New immunotherapy for food allergies?
The use of adrenaline pens has been the only treatment option for food allergies in the event of accidental exposure. Will this change soon?
No safe and effective treatments for food allergies so far
Over the past decade, various forms of immunotherapy have been investigated for treating food allergies.2,3 However, adverse reactions, including anaphylaxis, have been reported very frequently in patients receiving oral immunotherapy for food allergies. Therefore, there is a significant need for effective and safe treatments for patients with severe food allergies, especially those who are allergic to multiple foods.
The ‘Omalizumab as Monotherapy and as Adjunct Therapy to Multi-Allergen Oral Immunotherapy in Food Allergic Participants’ (OUtMATCH, NCT03881696) study was designed as a multi-stage clinical trial to evaluate the safety and efficacy of omalizumab in people with multiple food allergies.4
Omalizumab monotherapy: 67% achieve primary endpoint
Wood et al. reported the study's first-stage results in the New England Journal of Medicine. The first stage was designed to evaluate the efficacy of omalizumab monotherapy in patients with peanut allergy and allergies to at least two other foods from the predefined list (cashew nut, milk, egg, walnut, wheat and hazelnut). Participants had to avoid their food allergens during the study. The primary endpoint was the consumption of a single dose of at least 600 mg of peanut protein without dose-limiting symptoms at the end of the first stage of the study.

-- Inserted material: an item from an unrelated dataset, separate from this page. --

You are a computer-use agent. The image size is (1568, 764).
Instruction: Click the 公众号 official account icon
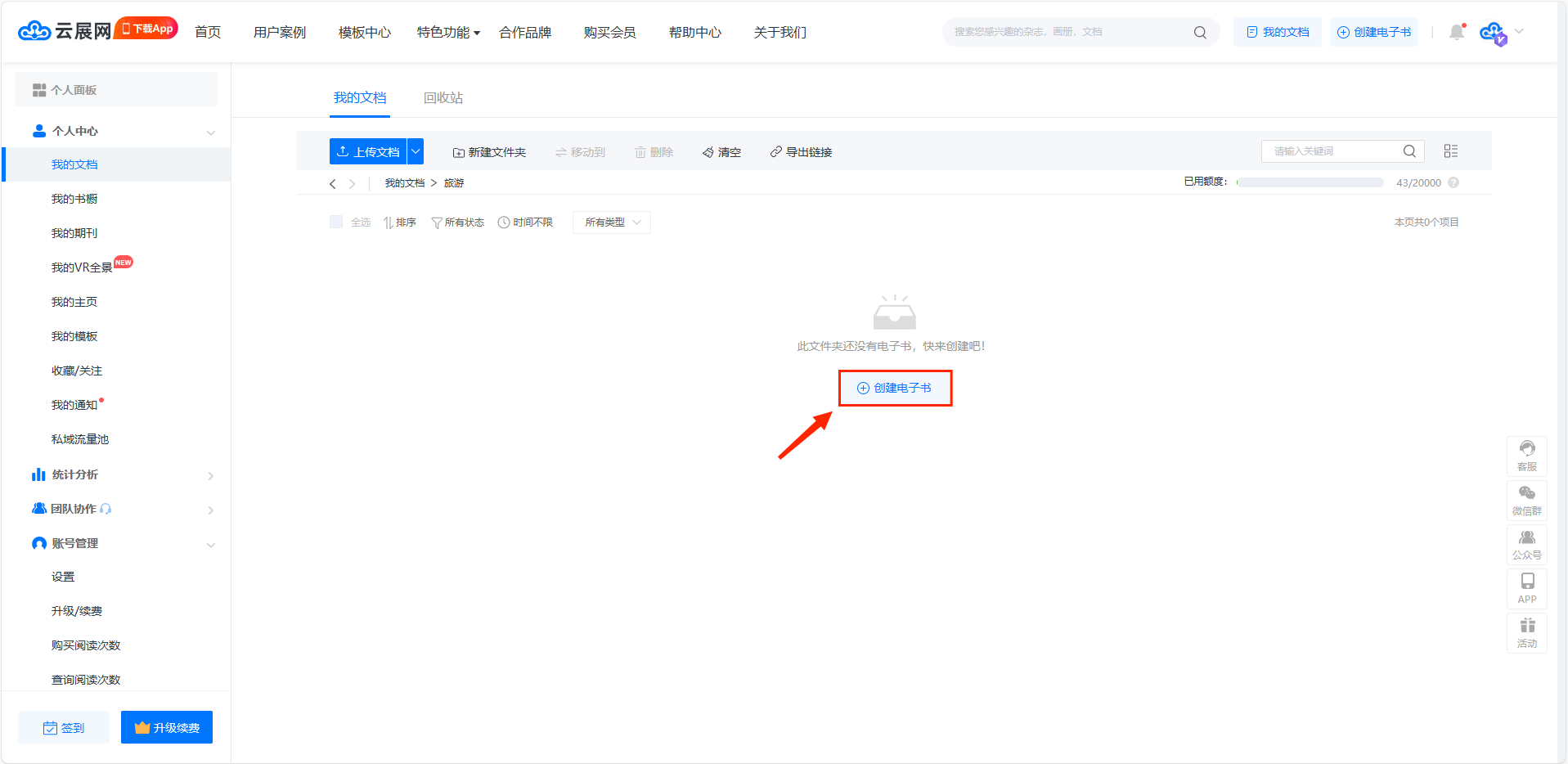(x=1526, y=544)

Among the 177 participants who were children or adolescents, a significantly greater percentage in the treatment group than in the placebo group (67% vs. 7%) met the primary endpoint criterion. Although an increase in response threshold was shown for each of the other foods, only 47% of participants in the treatment group were able to successfully consume three of the foods at a cumulative dose of 1044 mg.
Concerns about the durability of response to treatment
With longer treatment (40 to 44 weeks) assessed in the open-label extension, the response threshold for peanut remained the same as at the end of the 16- to 20-week period (in 45% of participants) or increased (in 34%). However, the reaction threshold decreased in 21% of participants at the end of the extension period. These findings raise concerns about the durability of the treatment response. Patients should be informed that protection may be cancelled as soon as treatment is stopped.
Will the use of omalizumab, either as monotherapy or as an adjunct to immunotherapy, really outperform other treatment options for patients with multiple food allergies? The next two stages of the OUtMATCH trial may provide answers to some of the remaining questions.
- In German only: https://de.statista.com/statistik/daten/studie/1267347/umfrage/umfrage-zu-lebensmittelunvertraeglichkeiten-in-deutschland/
- Chu DK, Wood RA, French S, et al. Oral immunotherapy for peanut allergy (PACE): a systematic review and meta-analysis of efficacy and safety. Lancet 2019; 393:2222-32
- Leung DY, Sampson HA, Yunginger JW, et al. Effect of anti-IgE therapy in patients with peanut allergy. N Engl J Med. 2003; 348:986-93.
- Wood RA, Togias A, Sicherer SH, et al. Omalizumab for the treatment of multiple food allergies. N Engl J Med 2024; 390:889-99.